Matthias Goerne: Klassische Musik findet ihre Zukunft in Asien
Am Abend des 19. April interpretierte der deutsche Bariton Matthias Goerne gemeinsam mit dem Sinfonieorchester Shanghai unter der Leitung des Dirigenten Charles Dutoit, die „Rückert-Lieder“ von Gustav Mahler.
Goerne, der als „Künstler in Residenz“ für die Saison 2024-2025 des Orchesters engagiert ist, zählt zu den bedeutendsten Sängern seiner Generation. In dieser Spielzeit setzte er seine Zusammenarbeit mit dem Orchester fort – zunächst mit Mahlers „Das Lied von der Erde“ unter der Leitung des chinesischen Dirigenten Yu Long und nun mit den „Rückert-Liedern“ unter Dutoits Stabführung.
Für Goerne verkörpert das Kunstlied eine einzigartige Verbindung von Literatur und Musik. „Man muss zunächst den Text durchdringen, die Emotionen hinter den Worten verstehen, bevor man sie mit der Musik verschmelzen lässt. Erst diese Symbiose schafft eine höhere künstlerische Ebene“, erklärte er. Mahler, so Goerne, sei der bedeutendste Komponist deutschsprachiger Kunstlieder im späten 19. Jahrhundert gewesen. Während das Kunstlied zuvor auf eine Klavierbegleitung beschränkt war, revolutionierte Mahler die Gattung durch den Einsatz des ganzen Orchesters. „Er erfand diese Form neu.
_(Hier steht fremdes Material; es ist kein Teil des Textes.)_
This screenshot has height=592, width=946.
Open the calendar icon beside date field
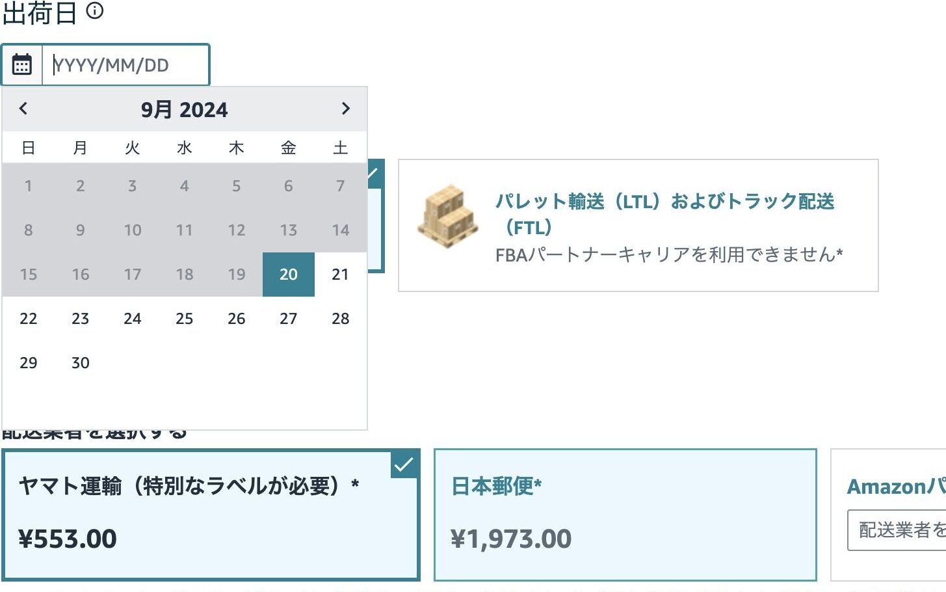pyautogui.click(x=22, y=65)
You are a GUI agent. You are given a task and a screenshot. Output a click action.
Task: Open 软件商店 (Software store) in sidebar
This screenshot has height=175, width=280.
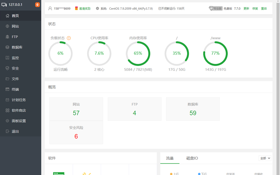pyautogui.click(x=19, y=110)
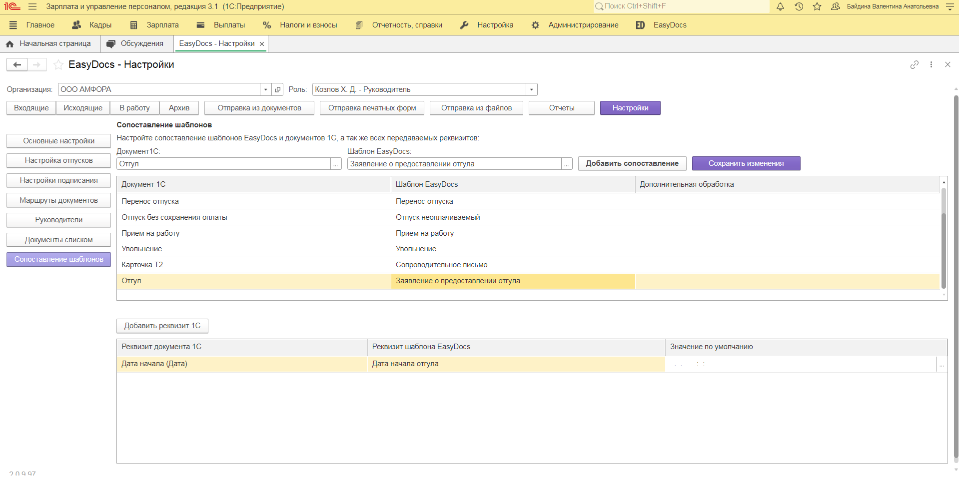Open Настройка отпусков settings section

tap(58, 160)
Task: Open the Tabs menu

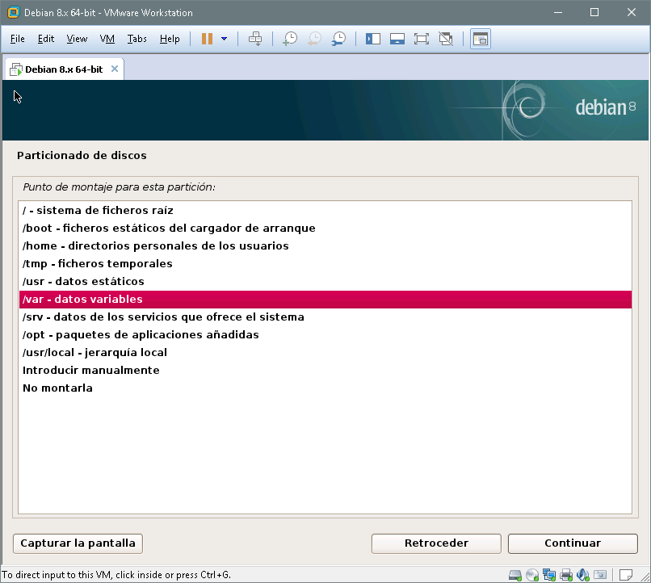Action: tap(137, 39)
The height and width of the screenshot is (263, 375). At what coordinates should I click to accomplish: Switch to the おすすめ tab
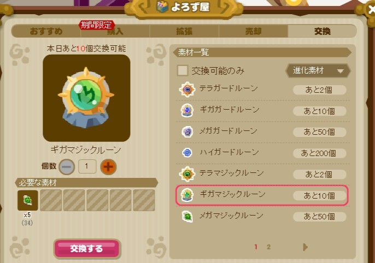tap(46, 31)
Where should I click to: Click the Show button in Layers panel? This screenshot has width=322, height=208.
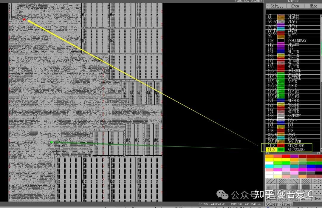point(295,6)
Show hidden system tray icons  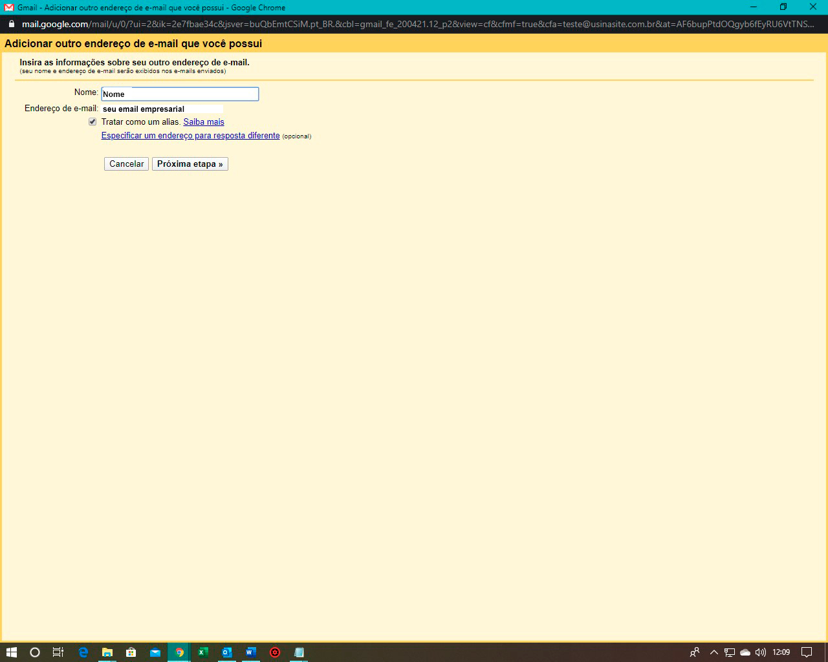tap(714, 652)
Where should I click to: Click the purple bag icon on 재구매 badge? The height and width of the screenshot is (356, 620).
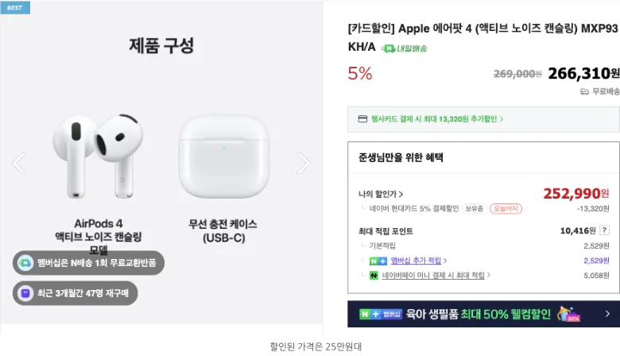[25, 293]
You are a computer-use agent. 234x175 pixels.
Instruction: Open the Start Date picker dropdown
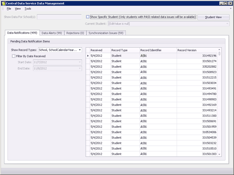pos(80,62)
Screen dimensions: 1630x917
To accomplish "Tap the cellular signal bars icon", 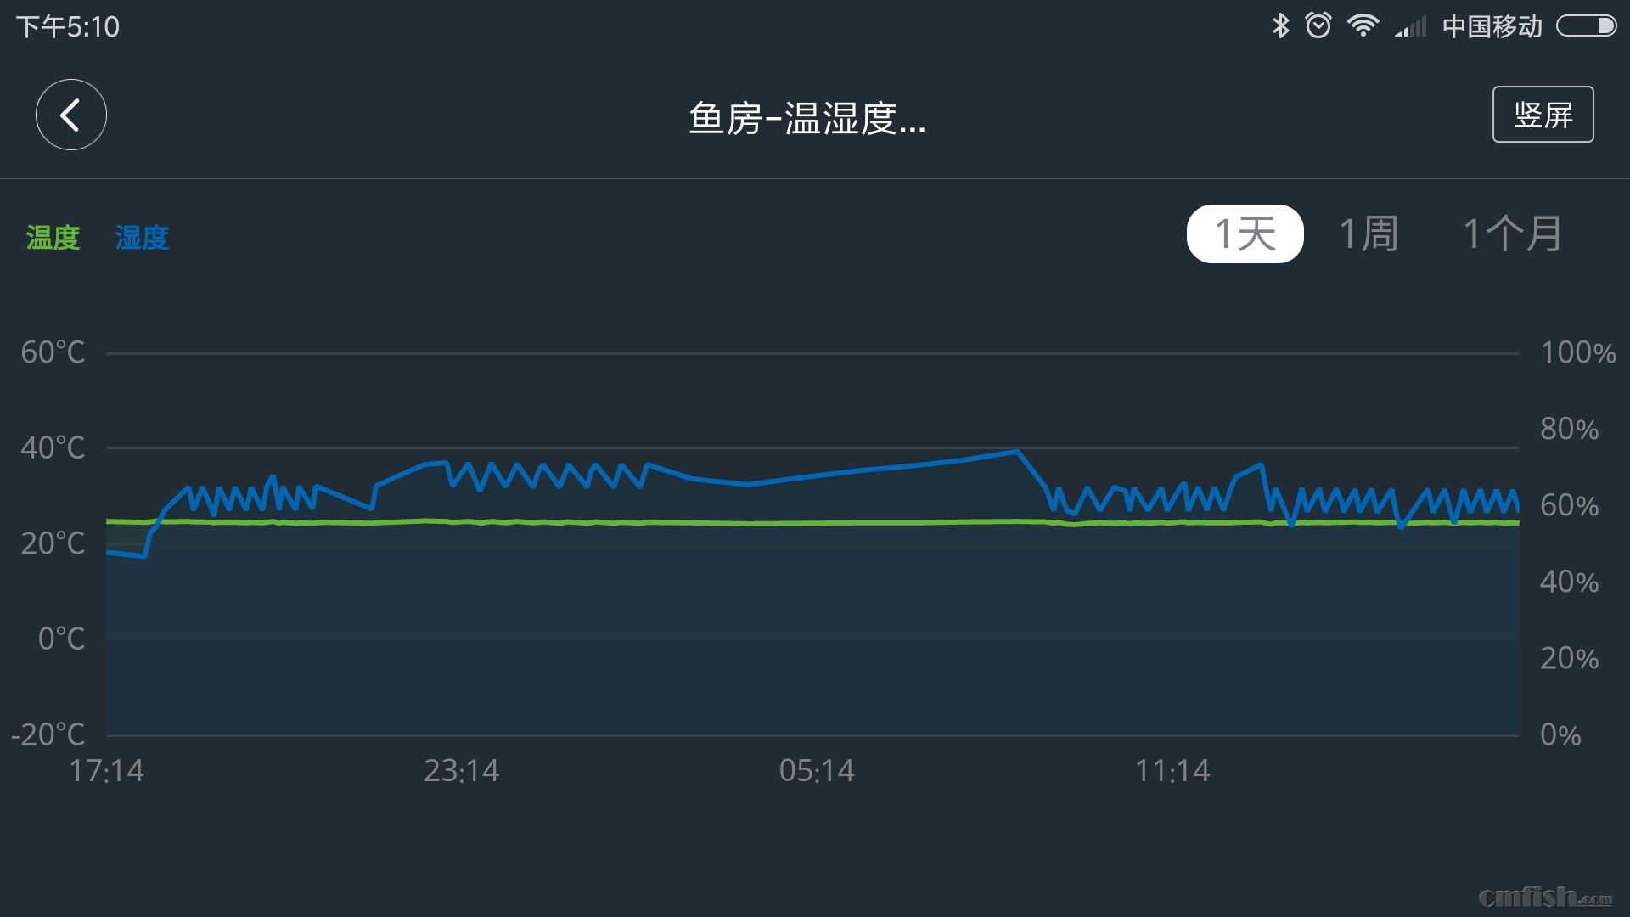I will (1410, 27).
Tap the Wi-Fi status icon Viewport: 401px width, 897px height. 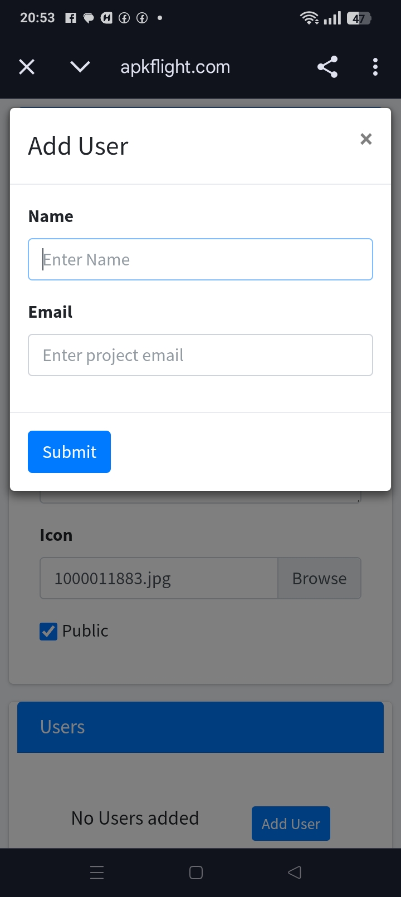pos(309,18)
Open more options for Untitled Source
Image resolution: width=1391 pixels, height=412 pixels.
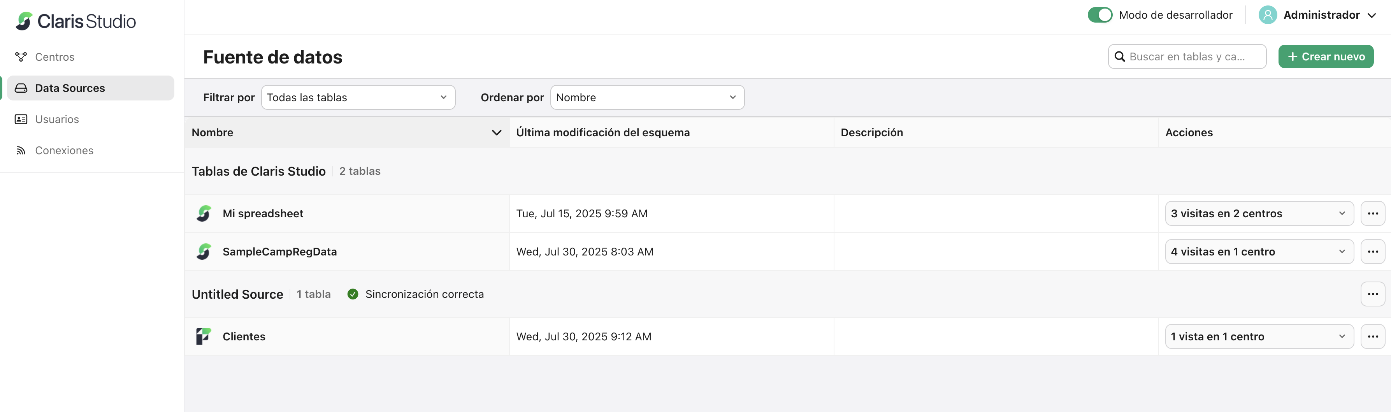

Das Orchester eröffnete ungeahnte Klangfarben, Möglichkeiten und Interaktionen.“
Matthias Goerne und Charles Dutoit [Foto: Shanghai Observer]
Die Zusammenarbeit mit Charles Dutoit und dem Sinfonieorchester Shanghai beschrieb Goerne als inspirierend: „Die ,Rückert-Lieder‘ sind technisch anspruchsvoll, voller dynamischer Gegensätze. Ein Meister wie Dutoit führt das Orchester mit solcher Präzision, dass daraus ein magischer Klangkosmos entsteht. Dieses Orchester ist professionell, vielseitig und ohne Schwächen – eine Freude, mit ihm zu arbeiten.“
Friedrich Rückert, dessen Lyrik Mahler vertonte, war ein deutscher Dichter der Romantik, dessen Werke auch von Komponisten wie Mendelssohn, Liszt und Brahms geschätzt wurden. Besonders prägend blieben jedoch Mahlers Vertonungen der Kindertotenlieder und der „Rückert-Lieder“. Letztere, zwischen 1901 und 1902 entstanden, umfassen fünf Lieder, von denen die ersten vier 1905 unter Mahlers eigener Leitung in Wien uraufgeführt wurden. Das fünfte Lied, posthum von Max Puttmann instrumentiert, komplettierte den Zyklus.
Matthias Goerne und Charles Dutoit [Foto: Shanghai Observer]
Rückert, fasziniert von der östlichen Kultur, war der erste, der das chinesische „Buch der Lieder“ (chinesisch: 诗经) ins Deutsche übersetzte. Goerne, selbst ein Bewunderer chinesischer Philosophie, betonte die Bedeutung der konfuzianischen Lehre der „goldenen Mitte“: „Im Aufstieg nicht überheblich werden, in Niederlagen nicht verzweifeln – das ist zeitlose Weisheit.“
Im Zentrum von Goernes Botschaft stand eine These: Die Zukunft der klassischen Musik liege in Asien. „Der Westen kämpft mit einem Teufelskreis: ein alterndes Publikum, schwindende Traditionen, fehlender Nachwuchs. Die humanistische Bildungselite des 19. Jahrhunderts, die diese Musik trug, existiert nicht mehr“, analysierte er. In China dagegen sieht er ein „gesundes kulturelles Ökosystem“: staatliche Subventionen ermöglichten einen breiten Zugang zu klassischer Musik, Konzertsäle füllten sich mit jungen Menschen – ein in Europa seltenes Bild.
„Die Zukunft liegt in Asien: China, Südkorea, Japan tragen die Hoffnung der klassischen Musik“, so Goerne. Besonders beeindruckt ihn die chinesische Kulturpolitik: „Kultur ist das Fundament der Gesellschaft. In einem Land mit 1,4 Milliarden Menschen ist diese Weitsicht entscheidend.“ Jeder Besuch in Shanghai bestätigt ihn: Hier pulsiert das Leben der Klassik – mit einer Jugend, die neugierig, offen und hungrig nach großen Emotionen ist.